片づけは絶対正義ではないということ



片づけ師をしておいてなんだと思われるかもしれませんが、整理空間こそがパーフェクトであると断言はしてきませんでした。

人によっては、整理整頓されたインテリア雑誌のようなお部屋が正解ではないことをよく知っているからです。

「散らかった状態の方が落ち着く」という方もいらっしゃいます。

この感覚は一概に否定されるべきものではない、ということを「天才たちの机は片づいてなどいなかったぞ!」なる論拠に基づいて述べた一冊が、

岩波邦明さんの『片付けない技術』(宝島社)です。

ページ内の文字の配置や構成が非常に読みやすいので、サクサク読めるという点でもオススメいたします。

ただし、この御本の中の中で具体的に述べられているのは机(作業台)についてが中心です。

けれども、この「乱雑」を部屋にまで拡大することを否定してはいませんので、人によって居心地の良さを探求すると良いと思います。
筆者自身は東大受験の際に部屋は片づいていて、机の上だけが散らかっている状態、「「作業空間だけを乱雑にする」というコントラストの手法」が自分に最適だったとしています。

この御本の面白く、最大の特徴であるところは「乱雑の秩序」について詳しく解説している点です。

その上で、さらに「心地よい乱雑」を作る実践手順を紹介しています。

文中にも出てくるのですが、ここで述べられる「心地よい乱雑空間」は箱庭作りに似ています。

自分の気になるもの、気に入っているものを持ってきて、心が反応する組み合わせを生み出し、しっくり落ち着く場所に配置する。
これを繰り返すことで、最も自分に適した空間を創り出す。

以前の記事()にて、〝「一見して片づいて見える部屋」が本当に片づいている、あるいは居心地のいい部屋であるとも限らない〟と述べましたが、まさにその究極、散らかりストの最上位のような感じです。

ぱっと見スッキリして見えても、どこに何があるかわからなかったり、ストレスが多い状態になるのは「片づいている」とは呼べません。
少なくともヲタ式片づけにおいては、例えば座ったままで必要なモノすべてに手が届く状態がその方にとって最適であるなら、その状態を「片づいている」とゴールに定めて、今後のモノの変化に対応できるように作業とアドバイスを組むのが「その方にとっての正しい片づけ」になります。

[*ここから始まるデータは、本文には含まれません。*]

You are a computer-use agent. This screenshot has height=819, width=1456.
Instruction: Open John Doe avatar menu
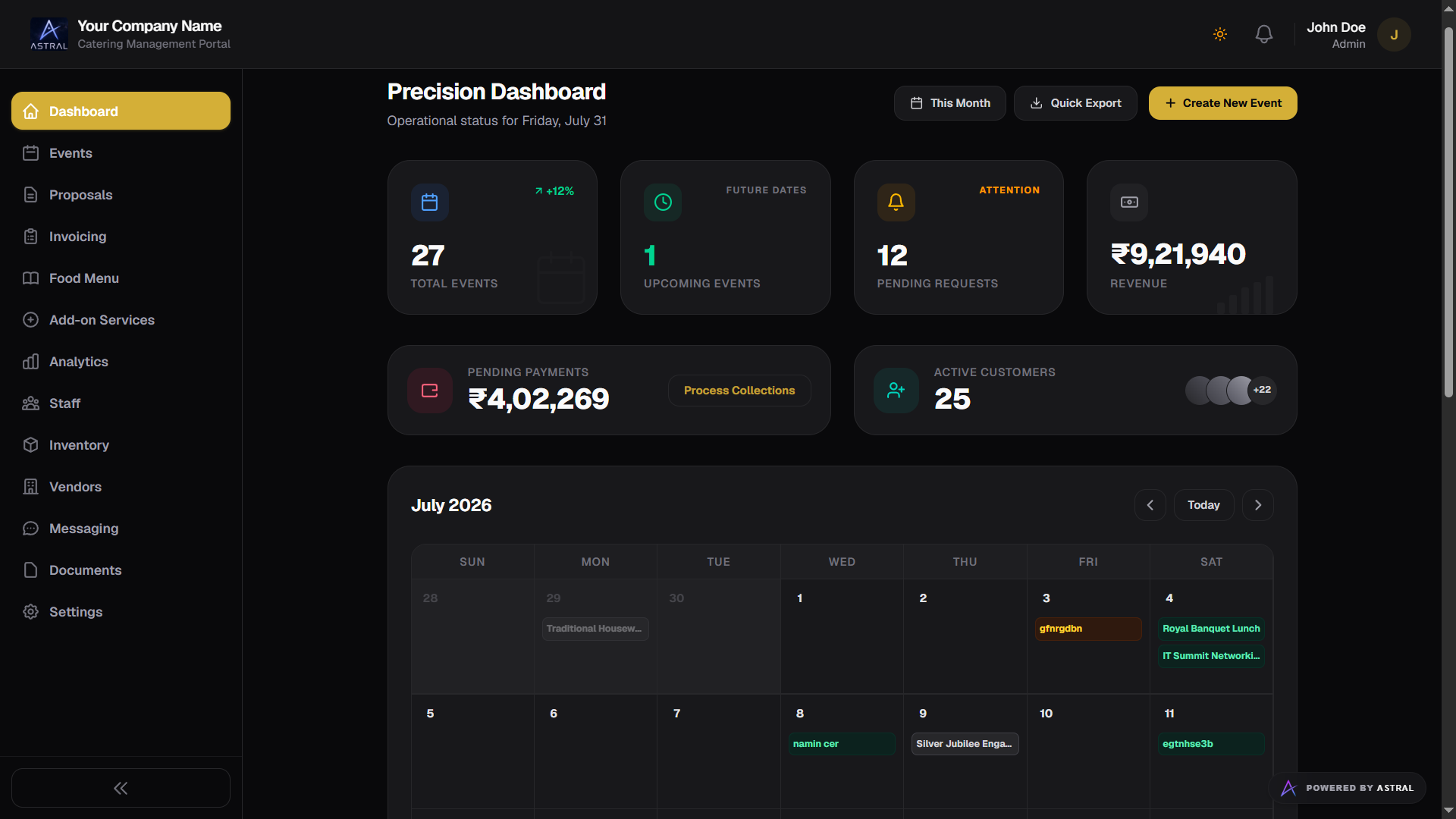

片づいている部屋とはイコール「部屋の主が居心地の良い部屋」です。

「一見して片づいている部屋」の方が「散らかって見えるが本当に居心地が良い部屋」より上位であるとする刷り込みは根強いですが、自分の中ではっきり納得できるほど居心地の良い「乱雑空間」を生み出すことができれば、常識をくつがえせる可能性も出てきます。
少なくとも自分のプライベート空間において、自分に対して「これでいいんだ!」と胸を張って暮らすことができるかもしれません。

自分にとって、本当に居心地が良い状態とはどんなものか?
を、いっそ遊んでみるくらいの気持ちで楽しく、試してみるのにはうってつけの手順がこの御本には記されています。

片づけられない原因に「片づけられた空間では落ち着かない、作業パフォーマンスが落ちる」という体験が根ざしている方は、一度この御本に述べられている箱庭的散らかり空間の創造を試してみるのもアリかもしれません。